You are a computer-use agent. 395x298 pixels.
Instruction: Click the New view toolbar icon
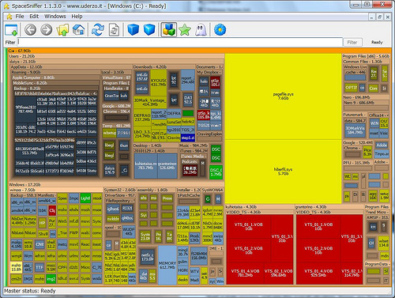coord(11,30)
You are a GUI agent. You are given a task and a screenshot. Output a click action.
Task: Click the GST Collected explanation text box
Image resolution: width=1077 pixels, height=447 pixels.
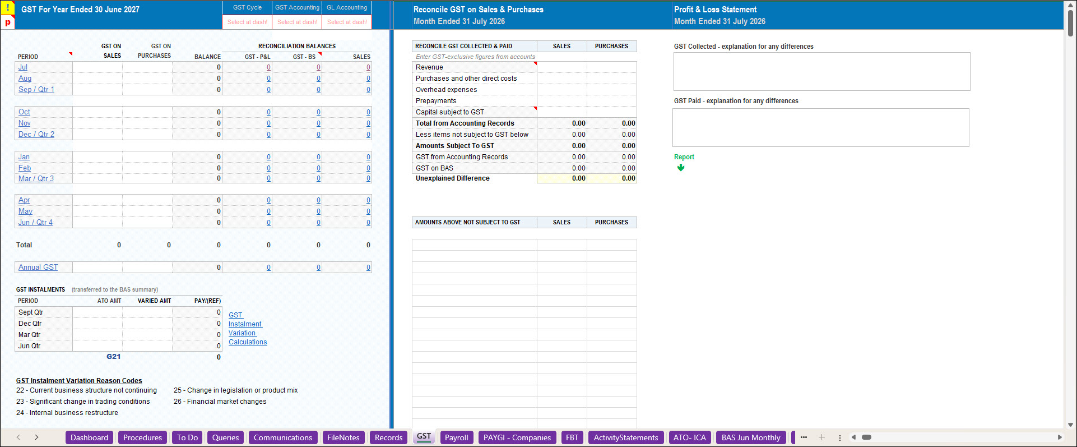[821, 72]
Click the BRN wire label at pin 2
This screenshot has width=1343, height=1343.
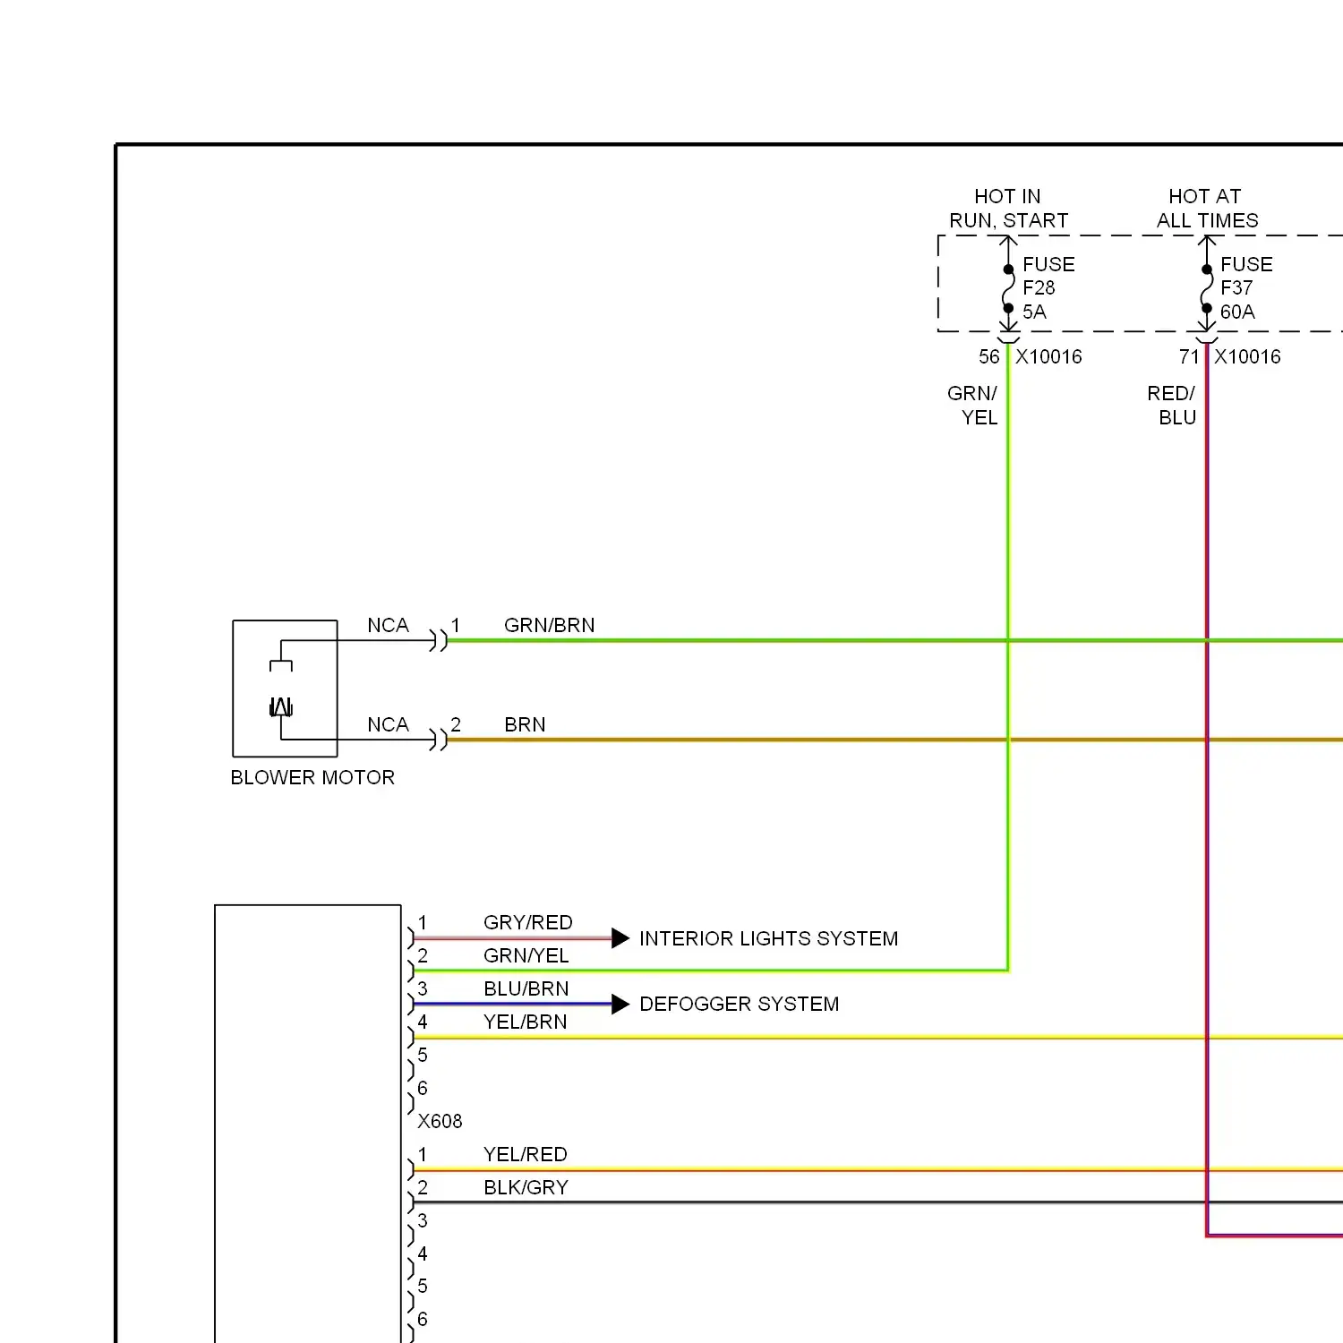[x=525, y=724]
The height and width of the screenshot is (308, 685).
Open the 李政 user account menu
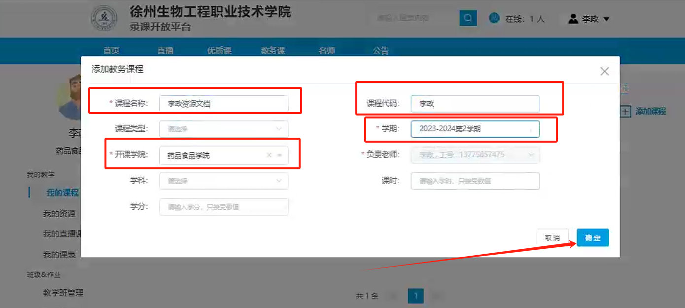pos(589,19)
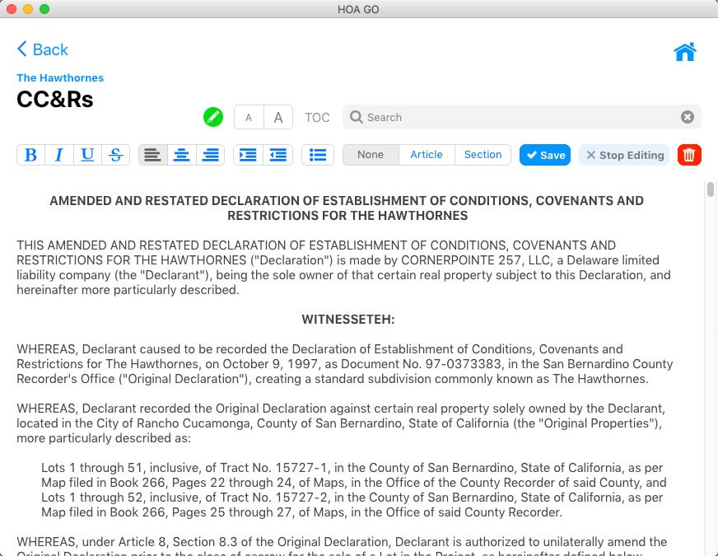Click Stop Editing button
This screenshot has width=718, height=556.
pos(624,155)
○ ○ ○ ○
**PROBLEM TO WORK ON**
Copy the entries word for word, from the line containing "The height and" through the end of the entries, leaving out the pictures.

**WRITTEN REPLY**
The height and width of the screenshot is (308, 685).
Open the 李政 user account menu
pos(589,19)
Click Stop Editing button
This screenshot has width=718, height=556.
pos(624,155)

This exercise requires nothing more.